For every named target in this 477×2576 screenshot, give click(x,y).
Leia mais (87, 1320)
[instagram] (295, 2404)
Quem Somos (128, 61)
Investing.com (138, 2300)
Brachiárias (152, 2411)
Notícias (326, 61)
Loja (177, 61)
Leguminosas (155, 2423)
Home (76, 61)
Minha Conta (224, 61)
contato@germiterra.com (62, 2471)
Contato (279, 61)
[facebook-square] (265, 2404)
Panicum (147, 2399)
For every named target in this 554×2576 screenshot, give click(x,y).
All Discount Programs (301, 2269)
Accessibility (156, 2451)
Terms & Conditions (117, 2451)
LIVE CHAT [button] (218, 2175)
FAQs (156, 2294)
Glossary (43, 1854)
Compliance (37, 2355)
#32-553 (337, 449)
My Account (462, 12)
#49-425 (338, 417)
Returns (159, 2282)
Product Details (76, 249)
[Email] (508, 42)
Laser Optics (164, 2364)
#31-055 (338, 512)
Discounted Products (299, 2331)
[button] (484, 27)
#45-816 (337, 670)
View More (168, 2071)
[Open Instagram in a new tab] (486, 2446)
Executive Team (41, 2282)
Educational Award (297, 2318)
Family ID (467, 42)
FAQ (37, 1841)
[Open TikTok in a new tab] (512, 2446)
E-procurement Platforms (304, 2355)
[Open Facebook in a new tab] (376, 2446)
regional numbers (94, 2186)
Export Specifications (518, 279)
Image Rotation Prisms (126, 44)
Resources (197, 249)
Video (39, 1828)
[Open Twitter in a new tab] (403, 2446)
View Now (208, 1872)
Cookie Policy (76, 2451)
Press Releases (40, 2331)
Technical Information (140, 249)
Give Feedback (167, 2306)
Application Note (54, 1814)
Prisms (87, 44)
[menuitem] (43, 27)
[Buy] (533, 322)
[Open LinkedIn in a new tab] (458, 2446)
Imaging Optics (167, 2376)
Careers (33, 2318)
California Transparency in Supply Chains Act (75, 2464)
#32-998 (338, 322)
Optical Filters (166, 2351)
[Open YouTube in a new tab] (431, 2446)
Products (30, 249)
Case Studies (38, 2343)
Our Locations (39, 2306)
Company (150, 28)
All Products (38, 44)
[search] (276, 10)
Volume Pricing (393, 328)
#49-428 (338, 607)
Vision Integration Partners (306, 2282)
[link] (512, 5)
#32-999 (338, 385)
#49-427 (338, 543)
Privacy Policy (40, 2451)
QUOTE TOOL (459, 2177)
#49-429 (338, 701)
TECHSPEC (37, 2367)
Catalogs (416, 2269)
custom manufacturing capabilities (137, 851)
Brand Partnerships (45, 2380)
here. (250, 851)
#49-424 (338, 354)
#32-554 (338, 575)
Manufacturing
------
Write out exactly the lines from the beginning of the material above through the line with "Contato (279, 61)", including both and omitting all others.

Task answer:
For every named target in this 477×2576 screenshot, give click(x,y).
Leia mais (87, 1320)
[instagram] (295, 2404)
Quem Somos (128, 61)
Investing.com (138, 2300)
Brachiárias (152, 2411)
Notícias (326, 61)
Loja (177, 61)
Leguminosas (155, 2423)
Home (76, 61)
Minha Conta (224, 61)
contato@germiterra.com (62, 2471)
Contato (279, 61)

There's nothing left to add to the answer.